To start with, you may want to trust your smartwatch company to respect your privacy as there is no alternative, but you would not want to trust the third parties that your smartwatch company may share your personal health data with. The ‘Privacy Policies’ in many smartwatches clearly mention that your health data might be shared with third parties.

This is where your health data comes at the risk of being sold to the agencies who later target you in accordance with your health history. Interestingly, a person’s PHI (Personal Health Information) is way more valuable and in-demand in the black market as compared to the credit card credentials or PII (Personal Identifiable Information), for its long shelf life. A stolen credit card information can be changed within minutes by the victim but a person cannot change his medical history.

As per the current black market rate where a person’s PII or credit card information is sold for $1 to $2, the PHI on the other hand goes for the average rate of $350 per record. It may give you a rough idea of how valuable your personal health information could be to someone and how desperately hackers are waiting to steal it. Millions of people suffer every year due to their health records being impermissibly disclosed, stolen, or exposed, as per a report by health and human services.

There are numerous ways of using someone's personal health information other than targeting the victim based on their medical history. It can be used to make fake insurance claims, to resale prescriptions, and much more. Before you leave to change your password to enhance the security of your device, let’s take a look at how hackers steal your personal health information.

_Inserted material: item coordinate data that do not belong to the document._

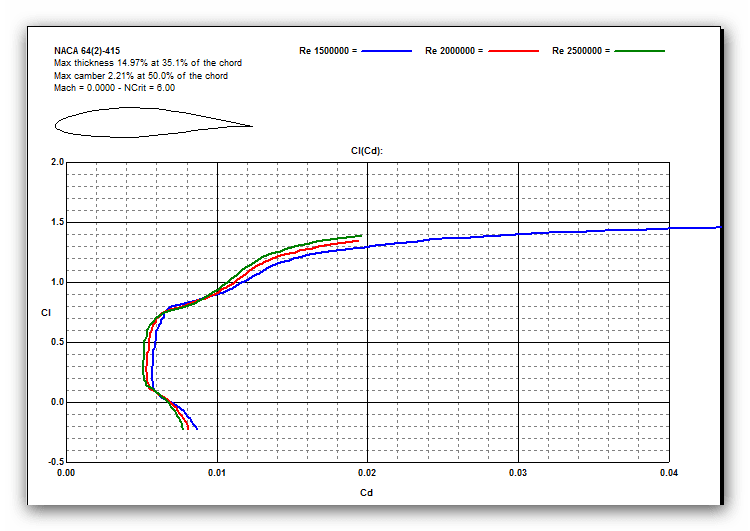This screenshot has height=531, width=750.
Task: Click the green curve's upper end point
Action: point(360,236)
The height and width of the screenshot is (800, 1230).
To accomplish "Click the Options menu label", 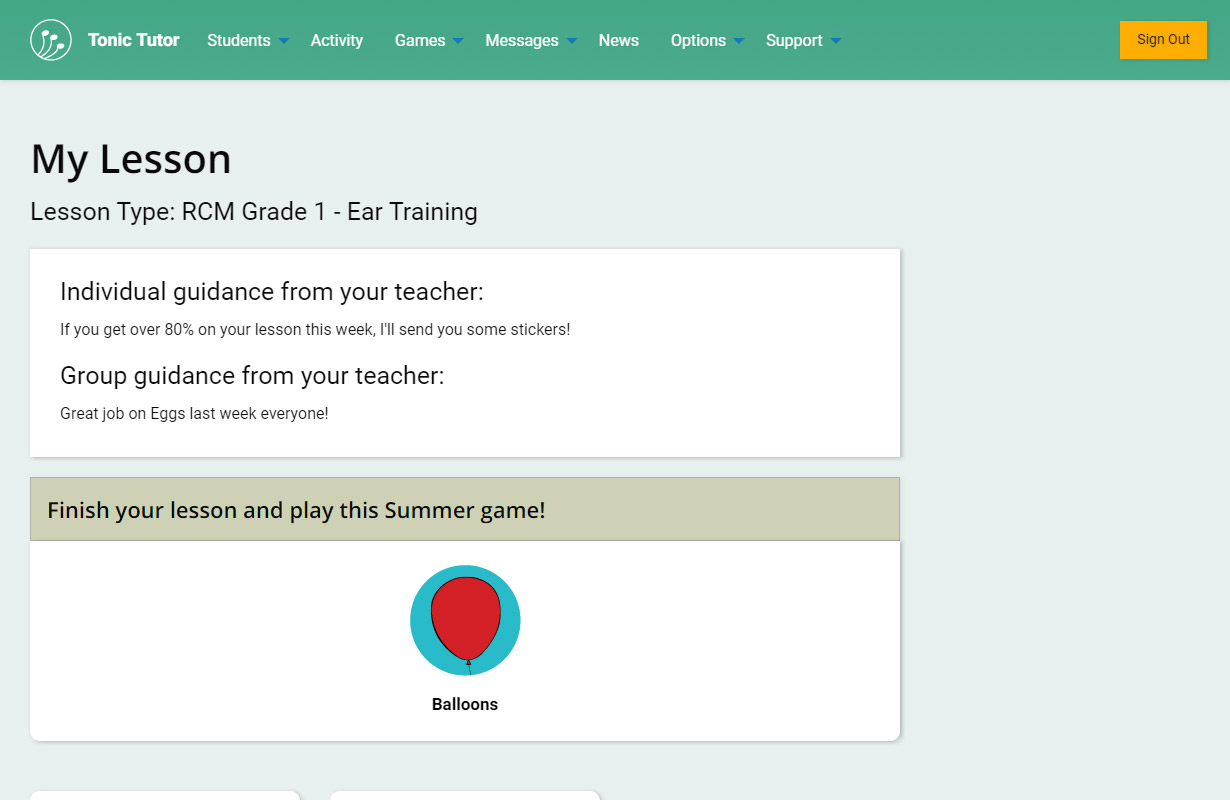I will [x=698, y=40].
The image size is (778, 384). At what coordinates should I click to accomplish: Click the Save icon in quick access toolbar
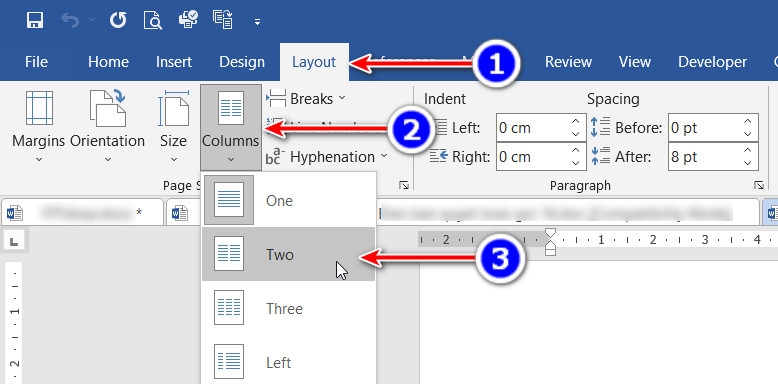tap(35, 20)
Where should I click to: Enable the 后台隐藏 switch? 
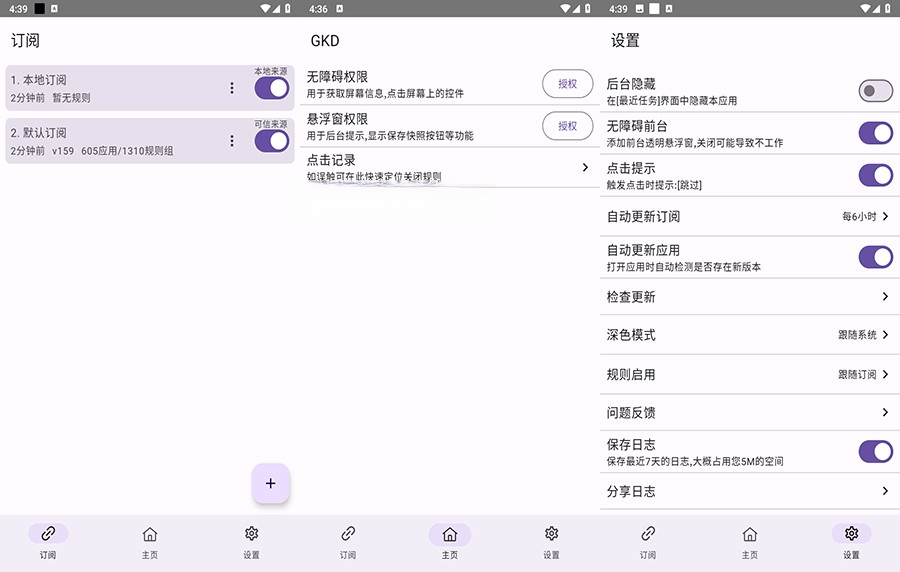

Bluetooth- Bluetooth is what pairs your smartwatch with the phone. However, several vulnerabilities in it allows the hackers to snoop on your personal information.

Bugs- At times, it is due to the coding error in the software or a weak authentication system in the device which may lead to data loss, privacy leaks, and more.

Apps- Third party apps containing malware are the most common ways of stealing personal data. A hacker can create a basic application with the intent of stealing personal data by inserting a function in it which automatically shares your health data to him under your nose.

Back-end Servers- The cloud storage of the company which stores your health-data is always at the risk of getting attacked by hackers, leading to thousands of health records getting stolen at once, which the hackers may term as ‘Hitting the Jackpot.’

Although the software developers are working day and night to make their devices more and more secure, the risk still exists. According to the experts, implementation of Blockchain Technology in smartwatches is the need of the hour, which keeps the user data across a network of people which is encrypted, immutable, and extremely difficult to hack. Another challenge that the industry is yet to face is handling the sudden massive shift of users from centralized networks to the decentralized one as there’s only one blockchain powered smartwatch company in the market (FitMint Wear) as of now.